■ **TASK DETAILS**:
Please retype the records from the line containing "Locate an element on the screen. Image" through the line containing "Looking at the image, I should click on (682, 1112)." verbatim.
+===+
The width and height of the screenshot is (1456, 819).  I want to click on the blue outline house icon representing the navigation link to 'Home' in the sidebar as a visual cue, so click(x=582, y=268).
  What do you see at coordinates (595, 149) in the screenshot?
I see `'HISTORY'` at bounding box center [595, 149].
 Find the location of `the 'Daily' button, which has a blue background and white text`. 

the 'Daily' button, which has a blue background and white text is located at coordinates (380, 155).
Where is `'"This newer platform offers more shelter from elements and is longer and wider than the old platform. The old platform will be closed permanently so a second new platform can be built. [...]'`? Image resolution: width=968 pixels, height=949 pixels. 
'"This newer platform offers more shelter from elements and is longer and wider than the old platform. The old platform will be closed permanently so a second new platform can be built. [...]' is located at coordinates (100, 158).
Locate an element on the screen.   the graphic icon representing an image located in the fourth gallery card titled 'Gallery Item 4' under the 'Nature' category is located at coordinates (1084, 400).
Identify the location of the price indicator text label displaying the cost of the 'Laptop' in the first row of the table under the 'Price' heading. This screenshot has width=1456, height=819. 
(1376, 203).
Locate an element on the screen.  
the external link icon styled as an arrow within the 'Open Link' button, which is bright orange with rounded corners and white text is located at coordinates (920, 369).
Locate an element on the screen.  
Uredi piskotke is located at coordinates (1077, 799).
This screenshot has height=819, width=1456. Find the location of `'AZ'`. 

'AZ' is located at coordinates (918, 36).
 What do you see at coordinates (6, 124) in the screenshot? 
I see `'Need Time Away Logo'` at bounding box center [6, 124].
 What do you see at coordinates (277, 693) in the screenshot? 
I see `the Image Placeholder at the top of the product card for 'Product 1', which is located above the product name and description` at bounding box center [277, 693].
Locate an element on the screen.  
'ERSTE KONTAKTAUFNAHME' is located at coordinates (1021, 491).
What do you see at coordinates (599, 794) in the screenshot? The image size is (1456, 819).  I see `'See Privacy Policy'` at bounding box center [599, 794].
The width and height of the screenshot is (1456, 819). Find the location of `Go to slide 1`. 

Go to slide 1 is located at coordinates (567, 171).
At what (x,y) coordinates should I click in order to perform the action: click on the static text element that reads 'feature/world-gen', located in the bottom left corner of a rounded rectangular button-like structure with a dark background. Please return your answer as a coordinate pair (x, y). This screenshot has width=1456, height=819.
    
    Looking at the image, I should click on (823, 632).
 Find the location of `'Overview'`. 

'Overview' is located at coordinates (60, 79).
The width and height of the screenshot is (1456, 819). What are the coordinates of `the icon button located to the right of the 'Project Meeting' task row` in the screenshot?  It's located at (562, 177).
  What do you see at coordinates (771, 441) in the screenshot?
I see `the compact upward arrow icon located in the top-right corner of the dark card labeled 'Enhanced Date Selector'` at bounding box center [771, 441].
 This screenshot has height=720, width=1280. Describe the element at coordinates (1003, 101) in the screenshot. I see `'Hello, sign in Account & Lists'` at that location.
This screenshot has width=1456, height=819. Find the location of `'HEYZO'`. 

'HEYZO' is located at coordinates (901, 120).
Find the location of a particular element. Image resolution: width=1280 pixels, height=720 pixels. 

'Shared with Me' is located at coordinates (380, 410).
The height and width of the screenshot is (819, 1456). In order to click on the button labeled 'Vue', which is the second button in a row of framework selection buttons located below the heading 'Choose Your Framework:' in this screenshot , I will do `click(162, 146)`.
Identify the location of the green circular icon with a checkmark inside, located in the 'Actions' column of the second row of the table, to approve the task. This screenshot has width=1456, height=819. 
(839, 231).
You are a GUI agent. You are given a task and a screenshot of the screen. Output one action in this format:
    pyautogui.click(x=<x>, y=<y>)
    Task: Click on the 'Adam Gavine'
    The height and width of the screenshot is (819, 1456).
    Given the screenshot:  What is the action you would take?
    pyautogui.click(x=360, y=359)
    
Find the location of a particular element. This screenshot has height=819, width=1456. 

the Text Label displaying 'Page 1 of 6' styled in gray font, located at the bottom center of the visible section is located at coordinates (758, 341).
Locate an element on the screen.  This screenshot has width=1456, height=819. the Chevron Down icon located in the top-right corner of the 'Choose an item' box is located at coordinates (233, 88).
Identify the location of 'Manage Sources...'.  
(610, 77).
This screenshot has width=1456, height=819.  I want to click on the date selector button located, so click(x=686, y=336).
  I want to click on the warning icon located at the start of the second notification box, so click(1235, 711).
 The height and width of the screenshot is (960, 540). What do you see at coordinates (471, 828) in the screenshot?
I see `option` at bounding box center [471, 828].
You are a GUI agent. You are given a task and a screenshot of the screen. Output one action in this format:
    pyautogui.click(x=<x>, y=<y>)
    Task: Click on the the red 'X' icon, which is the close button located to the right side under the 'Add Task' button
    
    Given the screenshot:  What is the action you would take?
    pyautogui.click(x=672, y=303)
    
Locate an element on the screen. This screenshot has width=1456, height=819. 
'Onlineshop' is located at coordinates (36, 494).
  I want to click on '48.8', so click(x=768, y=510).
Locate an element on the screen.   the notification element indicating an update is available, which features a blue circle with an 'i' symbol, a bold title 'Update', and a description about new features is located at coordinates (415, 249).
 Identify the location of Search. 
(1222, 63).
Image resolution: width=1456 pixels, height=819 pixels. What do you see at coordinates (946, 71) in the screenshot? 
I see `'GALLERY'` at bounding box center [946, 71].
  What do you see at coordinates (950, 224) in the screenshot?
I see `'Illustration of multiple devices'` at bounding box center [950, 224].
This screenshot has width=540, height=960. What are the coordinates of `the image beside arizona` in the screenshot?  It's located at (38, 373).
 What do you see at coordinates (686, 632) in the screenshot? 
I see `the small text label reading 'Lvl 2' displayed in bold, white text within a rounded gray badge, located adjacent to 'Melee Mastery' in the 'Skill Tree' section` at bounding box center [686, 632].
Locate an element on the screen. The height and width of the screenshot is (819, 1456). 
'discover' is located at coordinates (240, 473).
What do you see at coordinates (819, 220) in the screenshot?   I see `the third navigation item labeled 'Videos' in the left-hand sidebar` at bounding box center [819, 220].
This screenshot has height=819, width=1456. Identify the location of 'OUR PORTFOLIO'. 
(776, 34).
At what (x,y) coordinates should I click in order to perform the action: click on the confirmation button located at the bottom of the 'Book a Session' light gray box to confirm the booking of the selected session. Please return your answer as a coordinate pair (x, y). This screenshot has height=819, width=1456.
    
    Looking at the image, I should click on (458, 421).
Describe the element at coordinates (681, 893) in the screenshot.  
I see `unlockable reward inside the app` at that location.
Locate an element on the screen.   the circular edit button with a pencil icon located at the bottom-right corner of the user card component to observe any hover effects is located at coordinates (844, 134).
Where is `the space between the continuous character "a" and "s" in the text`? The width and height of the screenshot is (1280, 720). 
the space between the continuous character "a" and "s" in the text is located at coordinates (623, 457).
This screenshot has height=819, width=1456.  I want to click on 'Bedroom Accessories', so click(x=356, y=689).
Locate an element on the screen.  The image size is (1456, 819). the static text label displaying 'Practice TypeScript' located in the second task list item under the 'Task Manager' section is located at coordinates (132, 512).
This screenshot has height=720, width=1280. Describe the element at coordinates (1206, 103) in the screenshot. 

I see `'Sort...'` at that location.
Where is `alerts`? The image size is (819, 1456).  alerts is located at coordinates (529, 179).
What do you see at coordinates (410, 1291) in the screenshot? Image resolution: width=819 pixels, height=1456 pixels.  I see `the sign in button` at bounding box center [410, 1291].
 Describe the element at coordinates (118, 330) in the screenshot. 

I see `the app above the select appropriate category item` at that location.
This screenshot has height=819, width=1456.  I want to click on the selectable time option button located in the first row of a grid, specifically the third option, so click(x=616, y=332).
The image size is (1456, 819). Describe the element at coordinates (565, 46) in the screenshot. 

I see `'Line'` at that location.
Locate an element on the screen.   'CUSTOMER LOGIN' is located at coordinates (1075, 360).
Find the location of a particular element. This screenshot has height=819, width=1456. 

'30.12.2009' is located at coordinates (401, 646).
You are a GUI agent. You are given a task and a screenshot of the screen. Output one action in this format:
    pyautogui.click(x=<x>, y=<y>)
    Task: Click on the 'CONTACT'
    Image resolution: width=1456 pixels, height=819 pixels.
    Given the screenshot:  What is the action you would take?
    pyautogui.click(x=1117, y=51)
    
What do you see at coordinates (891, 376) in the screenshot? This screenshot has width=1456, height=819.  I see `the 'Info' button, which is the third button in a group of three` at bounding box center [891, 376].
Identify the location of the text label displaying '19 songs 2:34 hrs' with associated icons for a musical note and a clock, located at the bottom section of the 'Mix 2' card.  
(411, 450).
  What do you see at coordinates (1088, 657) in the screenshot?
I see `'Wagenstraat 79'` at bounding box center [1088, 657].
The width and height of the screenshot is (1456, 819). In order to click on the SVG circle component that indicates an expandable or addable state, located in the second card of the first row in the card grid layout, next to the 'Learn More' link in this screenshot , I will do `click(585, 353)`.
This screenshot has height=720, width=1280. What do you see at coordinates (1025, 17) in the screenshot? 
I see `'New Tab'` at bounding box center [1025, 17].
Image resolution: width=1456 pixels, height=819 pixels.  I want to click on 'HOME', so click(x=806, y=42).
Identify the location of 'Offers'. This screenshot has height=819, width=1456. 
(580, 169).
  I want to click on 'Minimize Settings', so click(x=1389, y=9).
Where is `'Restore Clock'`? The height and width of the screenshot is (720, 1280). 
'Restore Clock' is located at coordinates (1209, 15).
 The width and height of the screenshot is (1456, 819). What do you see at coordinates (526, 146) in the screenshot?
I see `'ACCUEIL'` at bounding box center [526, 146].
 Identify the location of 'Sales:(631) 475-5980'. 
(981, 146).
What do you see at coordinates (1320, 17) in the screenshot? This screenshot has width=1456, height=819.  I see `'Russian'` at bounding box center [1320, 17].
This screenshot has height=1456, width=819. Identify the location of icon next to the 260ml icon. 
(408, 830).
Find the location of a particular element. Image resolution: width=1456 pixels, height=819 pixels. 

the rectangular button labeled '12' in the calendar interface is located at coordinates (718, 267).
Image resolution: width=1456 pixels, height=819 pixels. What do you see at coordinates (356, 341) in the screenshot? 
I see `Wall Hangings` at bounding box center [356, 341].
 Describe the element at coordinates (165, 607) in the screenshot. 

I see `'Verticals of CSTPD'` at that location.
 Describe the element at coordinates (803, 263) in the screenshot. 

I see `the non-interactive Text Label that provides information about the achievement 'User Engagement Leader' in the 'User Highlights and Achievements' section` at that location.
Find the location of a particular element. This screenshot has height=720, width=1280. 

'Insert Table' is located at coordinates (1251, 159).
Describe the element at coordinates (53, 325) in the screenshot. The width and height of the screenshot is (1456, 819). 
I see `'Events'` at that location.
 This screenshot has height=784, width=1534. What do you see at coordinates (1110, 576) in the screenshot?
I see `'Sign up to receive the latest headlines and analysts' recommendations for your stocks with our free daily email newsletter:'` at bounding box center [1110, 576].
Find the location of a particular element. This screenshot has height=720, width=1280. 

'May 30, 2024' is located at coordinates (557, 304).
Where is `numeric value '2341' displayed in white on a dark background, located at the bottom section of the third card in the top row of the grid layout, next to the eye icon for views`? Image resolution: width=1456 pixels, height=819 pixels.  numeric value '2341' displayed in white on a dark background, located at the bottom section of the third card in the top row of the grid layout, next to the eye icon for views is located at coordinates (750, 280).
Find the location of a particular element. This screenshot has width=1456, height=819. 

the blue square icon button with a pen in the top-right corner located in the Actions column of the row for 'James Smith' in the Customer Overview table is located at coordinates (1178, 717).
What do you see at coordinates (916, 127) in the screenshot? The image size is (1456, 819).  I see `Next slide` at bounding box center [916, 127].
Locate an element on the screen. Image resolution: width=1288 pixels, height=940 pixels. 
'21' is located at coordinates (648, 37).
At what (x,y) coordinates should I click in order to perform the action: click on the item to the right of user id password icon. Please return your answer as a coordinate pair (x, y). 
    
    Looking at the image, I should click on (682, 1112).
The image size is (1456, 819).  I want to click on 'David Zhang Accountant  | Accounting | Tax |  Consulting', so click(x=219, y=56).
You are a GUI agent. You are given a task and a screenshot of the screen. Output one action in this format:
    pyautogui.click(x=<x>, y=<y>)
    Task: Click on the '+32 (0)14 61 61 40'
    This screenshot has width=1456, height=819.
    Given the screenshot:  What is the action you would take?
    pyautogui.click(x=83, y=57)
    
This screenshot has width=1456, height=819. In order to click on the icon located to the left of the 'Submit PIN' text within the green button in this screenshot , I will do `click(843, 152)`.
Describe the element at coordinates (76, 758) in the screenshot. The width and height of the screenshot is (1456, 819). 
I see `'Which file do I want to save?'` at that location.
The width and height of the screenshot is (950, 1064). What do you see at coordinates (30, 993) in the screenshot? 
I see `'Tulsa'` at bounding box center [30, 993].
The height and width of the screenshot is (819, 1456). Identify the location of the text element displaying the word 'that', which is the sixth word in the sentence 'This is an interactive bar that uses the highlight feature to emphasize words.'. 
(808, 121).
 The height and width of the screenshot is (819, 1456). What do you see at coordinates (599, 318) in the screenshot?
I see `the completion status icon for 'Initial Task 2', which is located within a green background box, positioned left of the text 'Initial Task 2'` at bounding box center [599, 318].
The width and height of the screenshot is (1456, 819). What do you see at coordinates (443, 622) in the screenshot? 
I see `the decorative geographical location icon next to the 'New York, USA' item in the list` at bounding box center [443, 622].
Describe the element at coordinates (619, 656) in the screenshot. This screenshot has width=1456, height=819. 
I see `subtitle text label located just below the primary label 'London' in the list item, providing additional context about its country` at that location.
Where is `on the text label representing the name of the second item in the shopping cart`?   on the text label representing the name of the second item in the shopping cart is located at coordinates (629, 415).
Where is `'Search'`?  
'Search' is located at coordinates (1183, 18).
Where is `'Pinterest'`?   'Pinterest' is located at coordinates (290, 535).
+===+
■ **SOLUTION FOR THIS EXERCISE**:
Locate an element on the screen. Image resolution: width=1288 pixels, height=940 pixels. 
'21' is located at coordinates (648, 37).
At what (x,y) coordinates should I click in order to perform the action: click on the item to the right of user id password icon. Please return your answer as a coordinate pair (x, y). 
    
    Looking at the image, I should click on (682, 1112).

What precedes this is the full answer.